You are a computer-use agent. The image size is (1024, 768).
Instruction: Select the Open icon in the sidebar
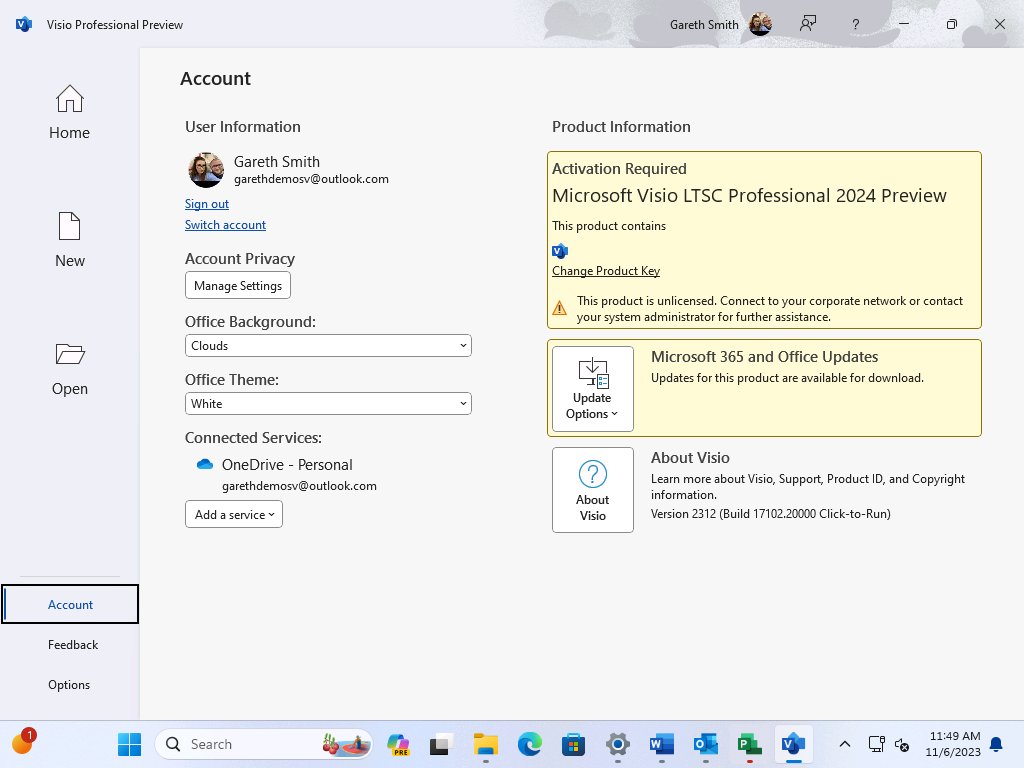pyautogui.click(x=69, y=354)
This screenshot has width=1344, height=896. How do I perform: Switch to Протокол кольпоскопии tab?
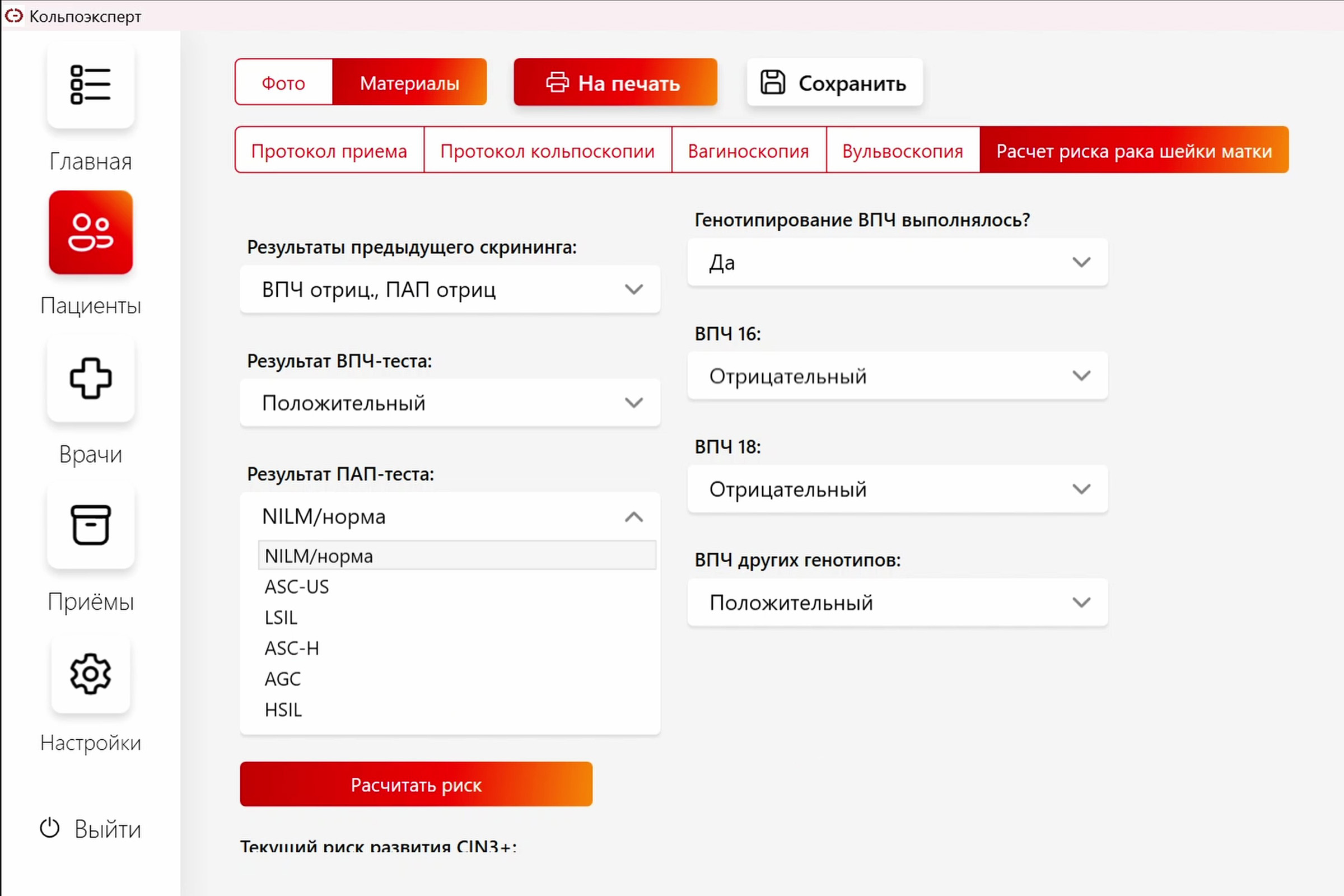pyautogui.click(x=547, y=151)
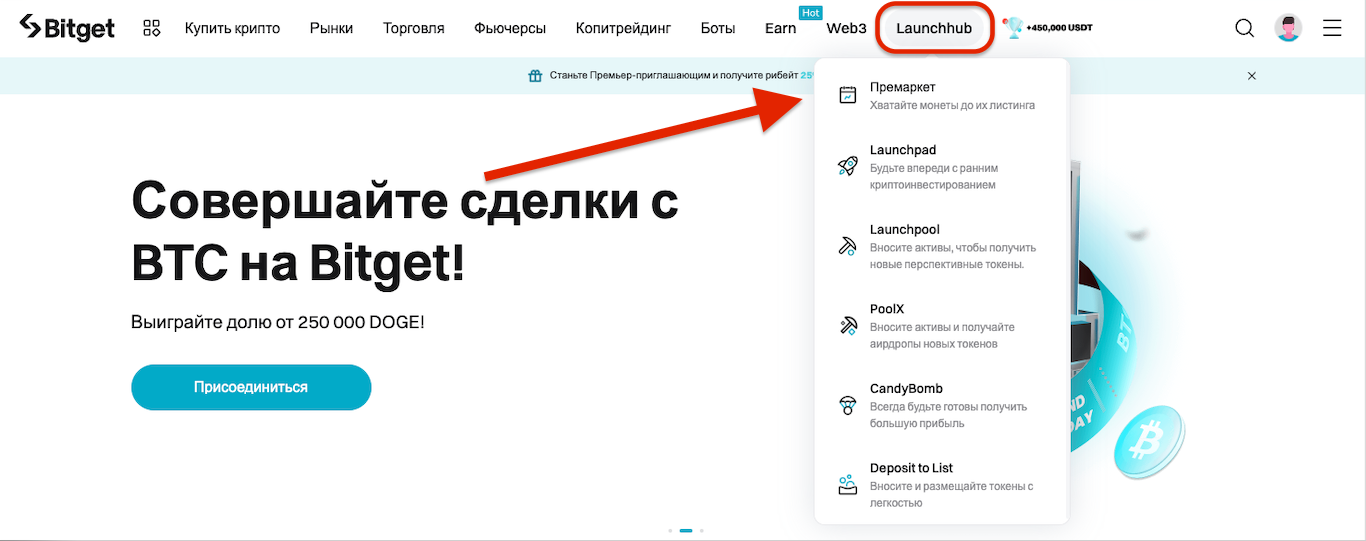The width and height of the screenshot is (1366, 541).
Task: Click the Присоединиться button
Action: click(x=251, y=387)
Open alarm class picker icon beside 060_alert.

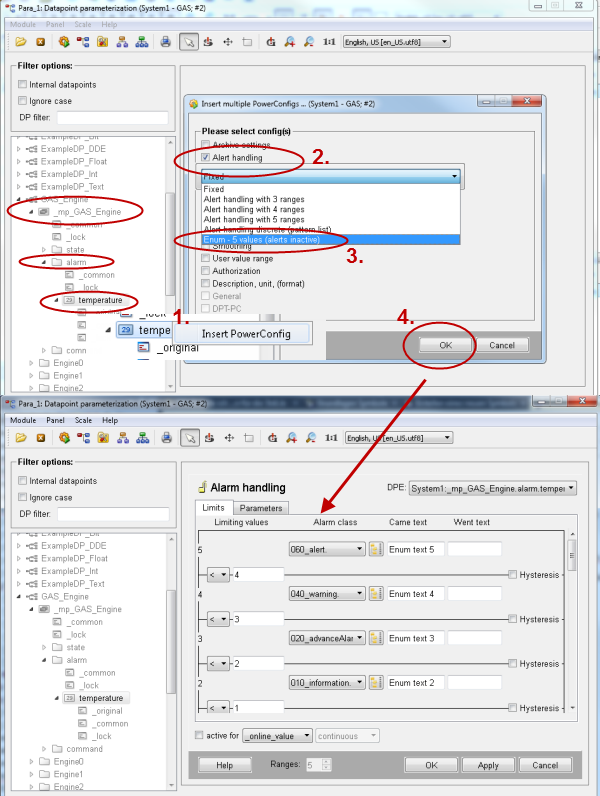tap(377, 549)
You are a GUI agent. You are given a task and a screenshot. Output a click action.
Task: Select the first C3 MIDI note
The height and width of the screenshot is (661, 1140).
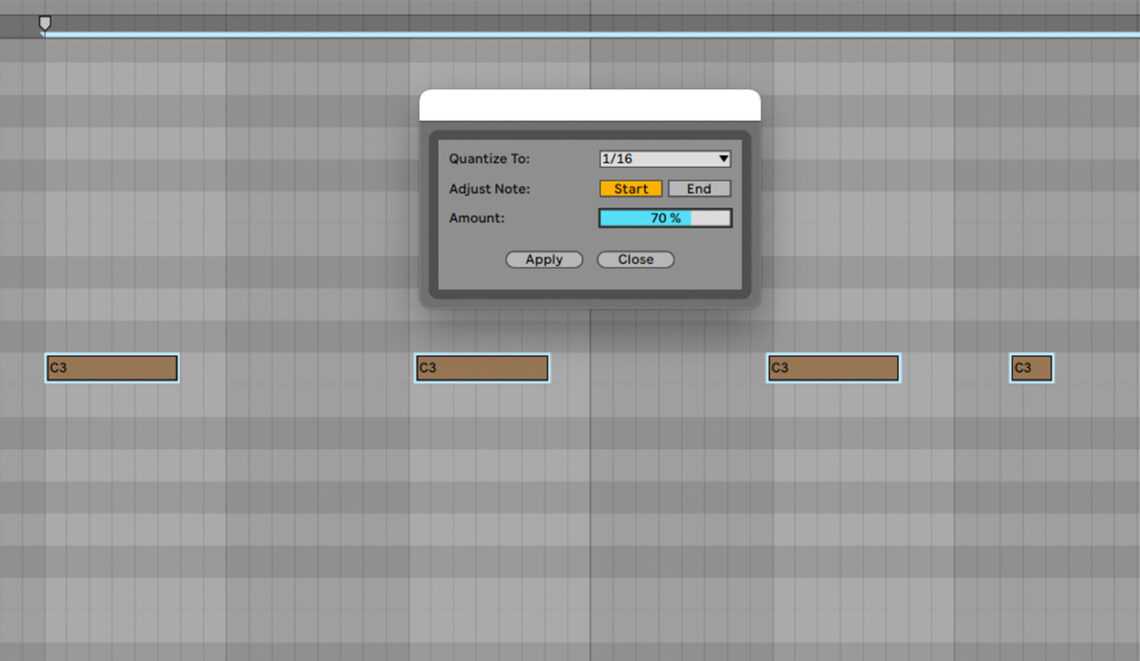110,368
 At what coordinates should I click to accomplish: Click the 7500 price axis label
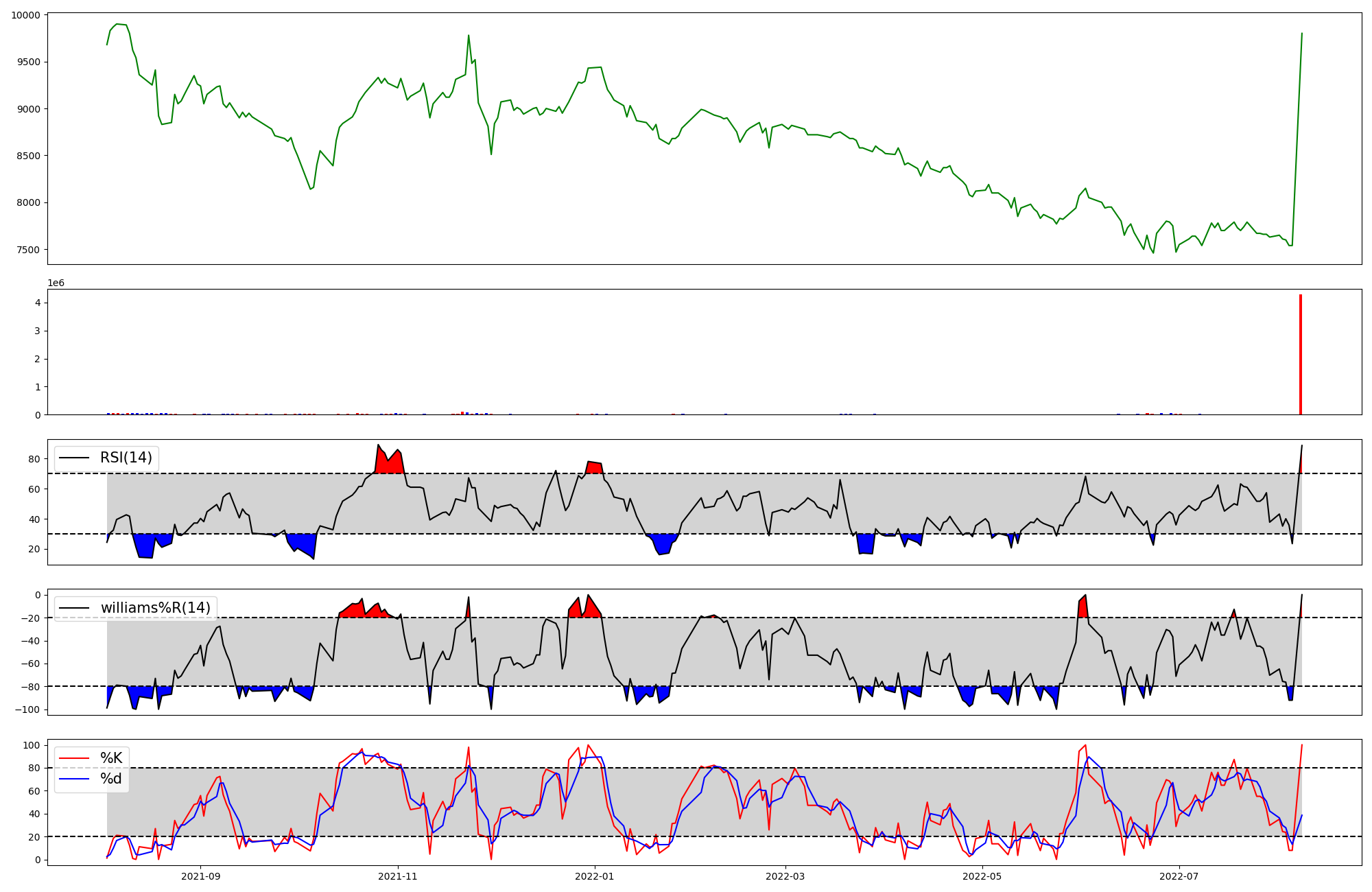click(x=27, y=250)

+++++

YOUR INSTRUCTIONS: Rewrite the data above, replacing every "icon" with "symbol" and leaving everything else unchanged. Omit the pictures.

EXERCISE SOLUTION:
You are a computer-use agent. The image size is (1024, 768).
Instruction: Select the Open symbol in the sidebar
pyautogui.click(x=69, y=354)
This screenshot has width=1344, height=896. How do I perform: Switch to Протокол кольпоскопии tab?
pyautogui.click(x=547, y=151)
The width and height of the screenshot is (1366, 541).
Task: Click the Присоединиться button
Action: click(x=251, y=387)
Open alarm class picker symbol beside 060_alert.

tap(377, 549)
You are a GUI agent. You are given a task and a screenshot. Output a click action.
Task: Select the first C3 MIDI note
The height and width of the screenshot is (661, 1140).
110,368
 At what coordinates should I click to accomplish: Click the 7500 price axis label
click(x=27, y=250)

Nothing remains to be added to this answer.